Elliott Hasler has brought a family story to life with global appeal. The Exeter Uni student has been bagged as the next Spielberg, but it’s the energy and accomplishment that shine.
Based on a true story, Elliott Hasler’s film World War II: The Long Walk Home (previously Charlie’s Letters) tells the story of escaped prisoner of war Charlie Standing (Elliott Hasler), his epic journey through war-torn Italy, and the wife (Alice Rogers) and son he left behind in Sussex.
Written by Elliott at the age of 14, the self-financed micro-budget feature was made with help from friends and family and completed by the time he was 16. The film screened at Edinburgh, Brighton and Berlin Festivals and now gets a home entertainment release through 101 Films International.
Elliott told D&CFilm: ‘I first became inspired to make films when I was about 10. There was a school project where there was a week without lessons and instead we made a film, that was really my first experience making a movie and the work that goes into it and I just fell in love. I then started making little films on my own which gradually grew bigger and better and at fourteen I decided I’d make a feature.
“I’ve never been to film school but making ‘WWII: The Long Road Home’ was very much my film school. The three years I spent working on that film taught me invaluable lessons about the movie-making process across all aspects, from scripting to directing to editing.

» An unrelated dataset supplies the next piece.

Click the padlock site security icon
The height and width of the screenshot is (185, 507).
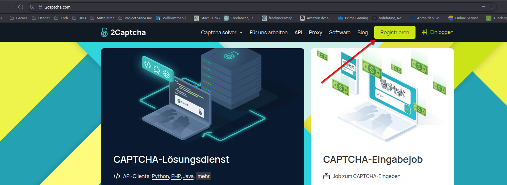[x=41, y=7]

“Obviously this is an ongoing learning and adapting process with each movie made, moving you up to another level of understanding and skill.
“These are the aspects of film making I relish and motivate me to move forward with ever more projects.”

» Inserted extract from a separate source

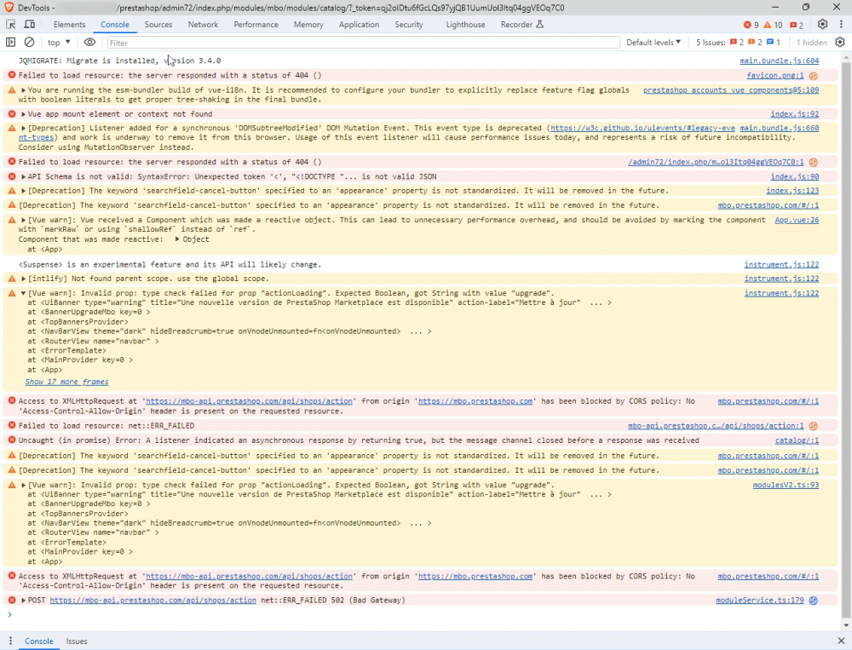The width and height of the screenshot is (852, 650).
Task: Switch to the Issues tab at bottom
Action: tap(77, 641)
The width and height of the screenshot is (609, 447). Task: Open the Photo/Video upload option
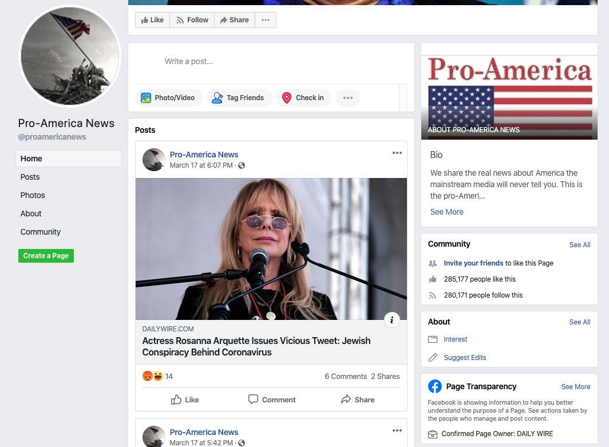168,98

Charlie Standing is a young private in the Royal Hampshire Infantry Regiment of the British Army when he is captured by the Germans at Sidi Nsir in Tunisia in February 1943.
The main action of the film follows Charlie as he escapes from an Italian internment camp and attempts to make his way home to his family. As Charlie travels through the bleak Italian countryside, slowly making his way towards Rome with the help of people he encounters on the way, his wife ‘Tup’ keeps the home fires burning. When the letters from her husband stop coming, she has to deal with her fears – and temptation in the form of a handsome Canadian airman.

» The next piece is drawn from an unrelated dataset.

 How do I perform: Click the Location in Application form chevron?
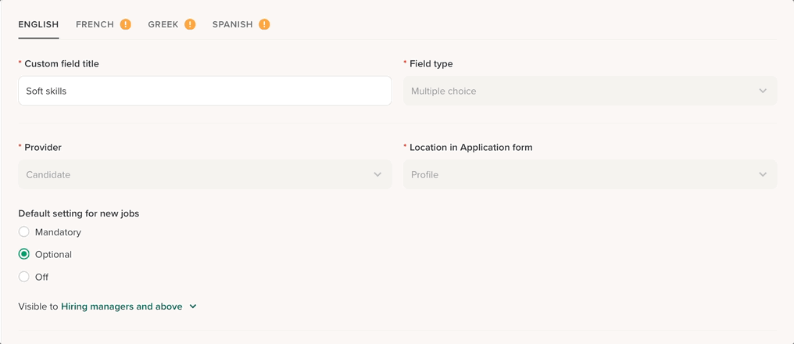tap(763, 174)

Graham Fuller on Culture Trip says:
‘…what a phenomenal achievement Charlie’s Letters is for a schoolboy director! Aside from Hasler’s ambition, the most exciting aspect of his film is his ability to tell a story visually without over-reliance on talk. Five years from now, he could be a world-beater.’
Brighton-based Exeter Uni undergrad Elliott followed WWII: The Long Walk Home with a number of short films and is now filming his second feature, Vindication Swim, a biopic of Mercedes Gleitze. Gleitze, also a Brighton native, was the first British woman to swim the English Channel, and a forgotten heroine. Elliott plans to screen the film in Cannes 2022.